First, we are reducing our natural gas price assumption to $2.40 per MMBtu, down $0.15 from our preliminary guidance. This drop is partially offset by the incremental hedges that we added during the quarter.
While our price deck is generally in line with the future strip, for reference, every $0.10 change in NYMEX is approximately $0.05 in earnings per share for the year. We are also revising our expected Midway Sunset oil price premium from 108% to 106% of WTI based on recent realizations in California.
The second main item relates to an expected increase in operating expenses mainly related to noncash pension and postretirement benefit expenses.
Since our last earnings call, interest rates fell meaningfully, such that our final actuarial assumptions reflected lower discount rates and a reduction in the forward-looking asset return assumptions than was previously forecasted.
As a result, we are now expecting pipeline and storage O&M and non-service pension costs to collectively increase 4% to 5% from fiscal year 2019 level, while similar costs in the utility are expected to collectively increase approximately 3%.

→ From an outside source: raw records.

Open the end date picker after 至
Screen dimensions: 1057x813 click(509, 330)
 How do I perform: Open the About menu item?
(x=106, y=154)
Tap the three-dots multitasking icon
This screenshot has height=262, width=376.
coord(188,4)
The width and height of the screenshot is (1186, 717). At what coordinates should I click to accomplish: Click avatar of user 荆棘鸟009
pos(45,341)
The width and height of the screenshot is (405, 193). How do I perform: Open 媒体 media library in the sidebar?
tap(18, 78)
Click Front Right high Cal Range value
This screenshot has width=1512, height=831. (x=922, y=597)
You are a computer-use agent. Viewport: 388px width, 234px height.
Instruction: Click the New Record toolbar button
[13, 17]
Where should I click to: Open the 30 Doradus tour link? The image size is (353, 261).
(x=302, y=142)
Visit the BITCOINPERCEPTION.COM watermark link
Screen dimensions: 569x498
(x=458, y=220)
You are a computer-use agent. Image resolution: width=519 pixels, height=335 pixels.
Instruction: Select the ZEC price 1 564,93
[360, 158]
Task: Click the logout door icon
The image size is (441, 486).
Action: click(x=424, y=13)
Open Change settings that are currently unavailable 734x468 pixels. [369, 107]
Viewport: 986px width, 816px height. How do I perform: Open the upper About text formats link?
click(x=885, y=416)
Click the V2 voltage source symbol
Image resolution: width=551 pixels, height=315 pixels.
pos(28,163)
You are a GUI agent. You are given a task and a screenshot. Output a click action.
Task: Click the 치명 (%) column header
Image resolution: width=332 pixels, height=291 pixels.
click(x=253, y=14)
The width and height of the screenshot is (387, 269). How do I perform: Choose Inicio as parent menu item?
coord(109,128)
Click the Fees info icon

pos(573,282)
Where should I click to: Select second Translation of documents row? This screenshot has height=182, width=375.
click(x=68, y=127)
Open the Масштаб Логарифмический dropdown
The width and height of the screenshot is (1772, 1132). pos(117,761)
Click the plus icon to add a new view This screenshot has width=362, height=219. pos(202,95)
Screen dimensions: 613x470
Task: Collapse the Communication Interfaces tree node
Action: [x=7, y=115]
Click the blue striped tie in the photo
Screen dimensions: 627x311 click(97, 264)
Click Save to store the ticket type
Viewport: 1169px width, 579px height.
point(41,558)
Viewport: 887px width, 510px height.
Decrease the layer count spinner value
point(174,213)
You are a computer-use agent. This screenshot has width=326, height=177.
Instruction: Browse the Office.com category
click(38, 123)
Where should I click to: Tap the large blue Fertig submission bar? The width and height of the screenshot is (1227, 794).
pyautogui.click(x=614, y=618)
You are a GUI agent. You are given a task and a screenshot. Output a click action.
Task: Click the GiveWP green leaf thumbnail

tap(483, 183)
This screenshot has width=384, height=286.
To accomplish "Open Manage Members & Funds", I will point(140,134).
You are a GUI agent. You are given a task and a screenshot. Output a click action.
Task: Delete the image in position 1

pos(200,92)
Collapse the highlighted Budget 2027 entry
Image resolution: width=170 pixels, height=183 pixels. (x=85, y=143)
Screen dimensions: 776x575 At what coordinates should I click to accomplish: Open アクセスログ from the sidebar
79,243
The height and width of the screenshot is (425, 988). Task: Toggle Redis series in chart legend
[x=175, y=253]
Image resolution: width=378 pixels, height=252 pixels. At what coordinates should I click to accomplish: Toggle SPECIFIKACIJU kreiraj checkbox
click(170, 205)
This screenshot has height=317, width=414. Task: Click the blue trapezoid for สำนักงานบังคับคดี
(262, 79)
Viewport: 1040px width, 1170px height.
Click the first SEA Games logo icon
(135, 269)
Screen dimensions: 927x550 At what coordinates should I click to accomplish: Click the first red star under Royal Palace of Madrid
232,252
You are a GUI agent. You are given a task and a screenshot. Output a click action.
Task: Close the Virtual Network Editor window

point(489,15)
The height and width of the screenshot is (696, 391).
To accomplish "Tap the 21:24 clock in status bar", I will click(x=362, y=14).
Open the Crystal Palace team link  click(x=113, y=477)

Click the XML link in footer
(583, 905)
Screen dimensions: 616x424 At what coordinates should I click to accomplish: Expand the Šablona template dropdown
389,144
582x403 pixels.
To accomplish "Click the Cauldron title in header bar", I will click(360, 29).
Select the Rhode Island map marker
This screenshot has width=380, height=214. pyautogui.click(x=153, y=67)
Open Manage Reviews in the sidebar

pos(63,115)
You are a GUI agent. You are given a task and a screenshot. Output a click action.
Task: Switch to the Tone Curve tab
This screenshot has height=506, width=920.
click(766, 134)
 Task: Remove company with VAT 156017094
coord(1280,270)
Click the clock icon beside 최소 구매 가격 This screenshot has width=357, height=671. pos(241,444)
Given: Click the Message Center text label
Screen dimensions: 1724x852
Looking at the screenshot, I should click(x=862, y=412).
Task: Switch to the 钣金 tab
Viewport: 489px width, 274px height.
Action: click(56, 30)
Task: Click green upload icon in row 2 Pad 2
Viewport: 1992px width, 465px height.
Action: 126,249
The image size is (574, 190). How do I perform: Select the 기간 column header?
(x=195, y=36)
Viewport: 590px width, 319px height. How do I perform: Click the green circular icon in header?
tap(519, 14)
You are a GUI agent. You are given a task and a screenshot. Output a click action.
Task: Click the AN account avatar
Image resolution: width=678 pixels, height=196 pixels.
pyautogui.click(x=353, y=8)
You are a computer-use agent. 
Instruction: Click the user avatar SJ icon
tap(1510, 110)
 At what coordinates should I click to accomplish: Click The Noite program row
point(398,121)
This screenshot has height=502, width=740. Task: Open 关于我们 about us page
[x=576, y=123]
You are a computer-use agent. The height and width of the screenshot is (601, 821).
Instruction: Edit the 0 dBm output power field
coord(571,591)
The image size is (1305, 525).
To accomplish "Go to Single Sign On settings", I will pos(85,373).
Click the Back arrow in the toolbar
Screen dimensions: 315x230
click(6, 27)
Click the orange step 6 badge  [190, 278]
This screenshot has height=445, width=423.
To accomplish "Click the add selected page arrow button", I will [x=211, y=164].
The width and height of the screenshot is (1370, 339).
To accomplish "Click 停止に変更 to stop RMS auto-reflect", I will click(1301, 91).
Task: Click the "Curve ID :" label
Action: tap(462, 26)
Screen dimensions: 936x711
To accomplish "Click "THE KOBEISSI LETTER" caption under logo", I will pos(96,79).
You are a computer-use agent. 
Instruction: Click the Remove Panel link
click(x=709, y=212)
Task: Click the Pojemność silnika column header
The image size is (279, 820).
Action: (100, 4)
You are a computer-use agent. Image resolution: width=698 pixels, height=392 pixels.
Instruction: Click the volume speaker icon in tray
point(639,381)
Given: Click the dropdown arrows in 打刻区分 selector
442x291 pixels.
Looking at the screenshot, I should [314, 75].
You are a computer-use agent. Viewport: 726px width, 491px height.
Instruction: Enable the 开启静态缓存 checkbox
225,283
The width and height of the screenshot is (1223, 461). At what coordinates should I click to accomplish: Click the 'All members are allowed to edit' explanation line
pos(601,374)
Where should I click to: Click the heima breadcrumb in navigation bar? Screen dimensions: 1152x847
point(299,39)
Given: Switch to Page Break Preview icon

With regards to the increases related to the pipeline and storage benefit costs, as Dave mentioned, we are currently in a rate case with Supply, where we expect to recover in rates the funding of these benefit plans.
The last main driver of our earnings guidance decrease is related to Seneca’s DD&A rate, which is up $0.025 at the midpoint from last quarter’s preliminary guidance. This is principally driven by an increase in our full cost pool plugging and abandonment liability in California.
There, we are part of an ongoing statewide effort to reduce the number of outstanding idle wells at a faster pace than before and using more stringent plugging requirements mandated by the state. On top of these incremental requirements, service costs for plugging crews are increasing due to the demand to meet the statewide initiative.
As a result of this assumed increase in plugging and abandonment costs per well, our asset retirement liability has increased meaningfully. In addition to driving our DD&A rate higher, we also will see higher ongoing accretion expense during the year.
Other than the items I just mentioned and some minor revisions to our E&P unit costs, the rest of our guidance remains unchanged. One item I wanted to clarify from our previous guidance, we expect property taxes in our pipeline and storage segment to increase approximately $2 million in fiscal 2020 relative to the 2019 level.
This is primarily a result of a scheduled phaseout of a multiyear tax incentive negotiated with certain jurisdictions when the Empire Connector project was constructed in 2008. Over the coming years, we’d expect further phaseouts in other jurisdictions, driving additional property tax increases in this segment.
With respect to capital spending, our fiscal 2020 guidance remains the same at $725 million to $820 million. At the midpoint, this represents a slight decrease from our fiscal 2019 spending. From a financing perspective, we ended the fiscal year with a modest amount of short-term borrowings outstanding.
As we look into fiscal 2020, with the ongoing construction of the Empire North project along with our other financing requirements, we expect our full year incremental borrowings should be around $200 million for the year. With this in mind, we now forecast interest expense to be in the range of $105 million to $110 million.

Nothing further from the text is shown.